James Daley

By James Daley

Today's Daily Mail contains a shocking little story about Hargreaves Lansdown - a business that I'm a customer of and of which I've always been rather a fan.

It's latest move, however, is a callous error of judgement - profiting from customers when they're no longer around to stick up for themselves.

Hargreaves will hit you with a fee of £36 when your estate requests a valuation after you've died - subject to a minimum charge of £120, and a maximum of £600.

There's undoubtedly costs involved for companies when it comes to reconciling customers' affairs at the end of their life. But any sensible business should realise that if you feel the need to recoup these costs from the estate, you should keep fees to a minimum - this isn't the time to rub your hands together and think about how you can make one last raid on a departing customers' portfolio.

It's Hargreaves' rivals who put it to shame. The Share Centre, for example, charges just £50 for administering a portfolio when the client dies - no matter how many funds it holds. Other brokers charge fees per fund which are in the range of a third of Hargreaves' £36 fee.

Profit over propriety

Someone at Hargreaves will know that this was a risky move. But while it will surely be contrite in the wake of today's criticism, it has also been proudly telling its shareholders how it hopes to make several million pounds in additional fees such as this.

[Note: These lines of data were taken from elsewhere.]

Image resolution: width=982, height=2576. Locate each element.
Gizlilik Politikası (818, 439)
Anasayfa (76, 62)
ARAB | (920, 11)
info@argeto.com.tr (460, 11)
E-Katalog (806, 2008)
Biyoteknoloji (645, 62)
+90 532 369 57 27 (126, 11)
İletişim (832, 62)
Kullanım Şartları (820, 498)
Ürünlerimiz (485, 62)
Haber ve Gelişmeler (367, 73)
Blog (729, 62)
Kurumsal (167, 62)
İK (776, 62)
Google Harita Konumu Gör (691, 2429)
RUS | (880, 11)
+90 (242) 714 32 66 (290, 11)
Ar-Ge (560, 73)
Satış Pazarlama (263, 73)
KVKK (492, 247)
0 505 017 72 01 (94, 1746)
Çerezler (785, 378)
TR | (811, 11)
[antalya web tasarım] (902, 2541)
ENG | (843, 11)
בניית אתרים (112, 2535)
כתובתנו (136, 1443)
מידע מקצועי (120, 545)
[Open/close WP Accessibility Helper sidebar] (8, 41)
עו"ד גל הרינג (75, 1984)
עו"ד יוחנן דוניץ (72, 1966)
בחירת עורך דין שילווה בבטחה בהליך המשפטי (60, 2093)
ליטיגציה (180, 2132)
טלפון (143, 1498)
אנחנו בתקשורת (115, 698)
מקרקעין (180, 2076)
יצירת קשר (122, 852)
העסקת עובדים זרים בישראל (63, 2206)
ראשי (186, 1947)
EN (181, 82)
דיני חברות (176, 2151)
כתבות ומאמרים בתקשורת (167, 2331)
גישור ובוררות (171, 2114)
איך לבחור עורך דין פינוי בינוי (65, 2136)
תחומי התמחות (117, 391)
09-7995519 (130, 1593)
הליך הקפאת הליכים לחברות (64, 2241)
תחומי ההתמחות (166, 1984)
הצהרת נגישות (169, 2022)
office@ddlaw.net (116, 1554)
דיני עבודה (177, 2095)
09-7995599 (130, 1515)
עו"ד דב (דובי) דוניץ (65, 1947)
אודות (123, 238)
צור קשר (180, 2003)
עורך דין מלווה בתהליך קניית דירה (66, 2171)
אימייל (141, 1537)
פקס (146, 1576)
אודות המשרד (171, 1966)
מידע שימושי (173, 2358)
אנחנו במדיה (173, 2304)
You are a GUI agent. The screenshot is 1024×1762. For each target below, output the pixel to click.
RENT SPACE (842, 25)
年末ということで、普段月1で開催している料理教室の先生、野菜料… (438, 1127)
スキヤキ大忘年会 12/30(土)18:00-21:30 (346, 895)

For me, the situation epitomises the conflict between shareholder and customer values, which can be most acutely observed when looking at financial services companies in the FTSE 100 - where pressure from investors is intense.

A few years ago, I used to report on insurance company results for The Independent. I was always gobsmacked by the fact that the chief executives would boast to investors about plans to increase sales by putting up their commission for brokers - shamelessly proud that they could bribe their way to success. Yet to the consumer media, the same execs would try and spin a yarn about how they were selling more insurance because brokers could see the quality of their offer.

Compliance is not about morals

Too many companies fixate on compliance, without taking a step back to see whether or not they are standing on morally defensible territory. Many MPs learned the same lesson the hard way, by claiming for expenses which the rules permitted them to - but which the public was disgusted by when it found out.

Hopefully, Hargreaves will receive enough bad media coverage to learn its lesson. I won't be taking my business elsewhere just yet, but many more bad calls like this one, and I certainly will do.